You will be able to obtain a free copy of the proxy statement/prospectus, as well as other filings containing information about Medco and Express Scripts, at the SEC’s Internet site (http://www.sec.gov). You will also be able to obtain these documents, free of charge, in the Investor Relations portion of the Medco website at http://www.medcohealth.com under the heading “Investors” and then under “SEC Filings.” Copies of the proxy statement/prospectus and the SEC filings that will be incorporated by reference in the proxy statement/prospectus can also be obtained, free of charge, by directing a request to Investor Relations, 100 Parsons Pond Drive, Franklin Lakes, NJ, 07417, 201-269-3400.

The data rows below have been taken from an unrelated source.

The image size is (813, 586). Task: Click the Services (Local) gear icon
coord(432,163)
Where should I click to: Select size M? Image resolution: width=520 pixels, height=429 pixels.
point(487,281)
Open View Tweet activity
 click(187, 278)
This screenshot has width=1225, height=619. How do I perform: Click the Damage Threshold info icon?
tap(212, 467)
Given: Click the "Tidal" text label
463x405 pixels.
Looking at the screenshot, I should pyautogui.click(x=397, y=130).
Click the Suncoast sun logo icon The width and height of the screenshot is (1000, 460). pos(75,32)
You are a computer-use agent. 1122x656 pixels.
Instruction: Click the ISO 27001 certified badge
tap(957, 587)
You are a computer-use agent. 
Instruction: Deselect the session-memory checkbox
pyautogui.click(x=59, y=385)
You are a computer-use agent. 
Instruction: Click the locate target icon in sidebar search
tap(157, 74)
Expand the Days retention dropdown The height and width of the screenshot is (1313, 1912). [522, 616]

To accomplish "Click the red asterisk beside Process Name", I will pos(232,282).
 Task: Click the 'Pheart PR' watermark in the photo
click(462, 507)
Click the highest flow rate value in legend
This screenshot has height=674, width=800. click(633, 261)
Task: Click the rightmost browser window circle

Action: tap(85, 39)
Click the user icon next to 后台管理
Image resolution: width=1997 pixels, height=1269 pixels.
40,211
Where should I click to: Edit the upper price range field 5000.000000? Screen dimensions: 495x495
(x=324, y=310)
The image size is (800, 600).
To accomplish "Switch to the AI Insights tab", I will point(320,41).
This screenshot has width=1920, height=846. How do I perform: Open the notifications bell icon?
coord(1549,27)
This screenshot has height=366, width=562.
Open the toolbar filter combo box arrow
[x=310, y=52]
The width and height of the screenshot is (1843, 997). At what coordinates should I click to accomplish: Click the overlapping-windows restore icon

Participants in Solicitation
Medco and Express Scripts and their respective directors and executive officers may be deemed to be participants in the solicitation of proxies from the stockholders of Medco in connection with the proposed merger. Information about the directors and executive officers of Medco and their ownership of Medco common stock is set forth in the proxy statement for the Medco 2011 annual meeting of stockholders, as filed with the SEC on Schedule 14A on April 8, 2011. Information about the directors and executive officers of Express Scripts and their ownership of Express Scripts common stock is set forth in the proxy statement for the Express Scripts’ 2011 annual meeting of stockholders, as filed with the SEC on Schedule 14A on March 21, 2011. Additional information regarding the interests of those persons and other persons who may be deemed participants in the merger may be obtained by reading the proxy statement/prospectus regarding the proposed merger when it becomes available. You may obtain free copies of this document as described in the preceding paragraph.